A Texas-based company has just purchased the domain name "business.com" for $150,000, a figure that appears to dwarf the selling price of any previous Internet address. The deal was announced today by idNames.com, the company that brokered the sale.
With companies rushing to buy up pieces of virtual real estate, the market for Internet domain names has become as wildly unpredictable as the art market in the 1980s. Domain names based on ordinary, easy-to-remember words, such as "tv.com" and "internet.com," fetch astronomical sums considering their original owners paid nothing or next to nothing to register them.
For example: Last year, the publishers of this site, CNET: The Computer Network, paid $15,000 for "tv.com." Before buying that address, however, CNET tentatively offered Mike O'Connor, cofounder of Internet access company Gofast.net, $50,000 for a similar domain name, "television.com."
O'Connor rejected the offer, thinking he could get more for the address. But new buyers never materialized. "I'm the dumbest guy on the planet for turning down that deal," he said. "That's why friends pour beer over my head and call me a nitwit."
What compels someone to buy a domain name for the cost of a decent one-bedroom condominium in San Francisco?
Pinkard "Pinky" Brand, vice president of idNames.com, declined to say who the buyer of "business.com" was, though he did say that the seller, Business Systems International, retains the rights to the domain name for the next four months.
Other sites say that a good Internet address can be key to drawing traffic to a Web site. CNET has been a strong advocate of simple, descriptive domains, snatching up names like "news.com" and "radio.com" for high prices.

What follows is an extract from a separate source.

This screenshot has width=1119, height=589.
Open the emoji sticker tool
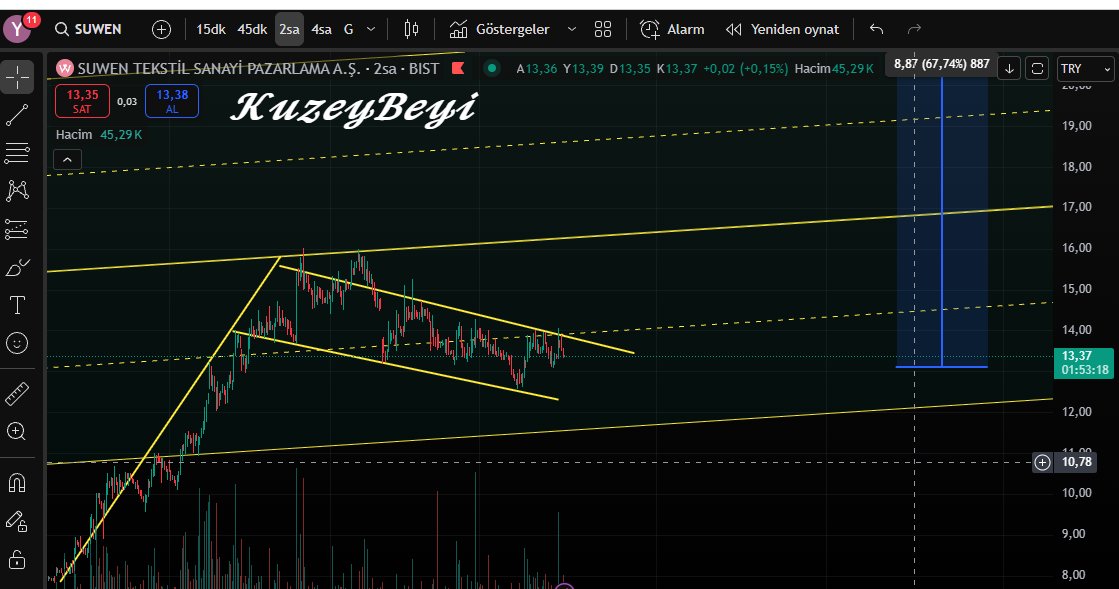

"Domain names that are simple and easy to spell are much easier to market," said Shelby Bonnie, chief operating officer and chief financial officer of CNET.
So-called second-level domain names--the "news" in "news.com"--are doled out by Network Solutions for all addresses with the desirable ".com" commercial ending. Those who were smart or lucky enough to register domains with ordinary words in them are free to sell them on the open market, though they can run into legal trouble if they try to sell a domain based on a registered trademark--"mcdonalds.com," for example.
According to idName.com's Brand, there is no hard-and-fast rule for determining how much a domain name is worth. Furthermore, he said, a nice name doesn't necessarily guarantee a site's popularity.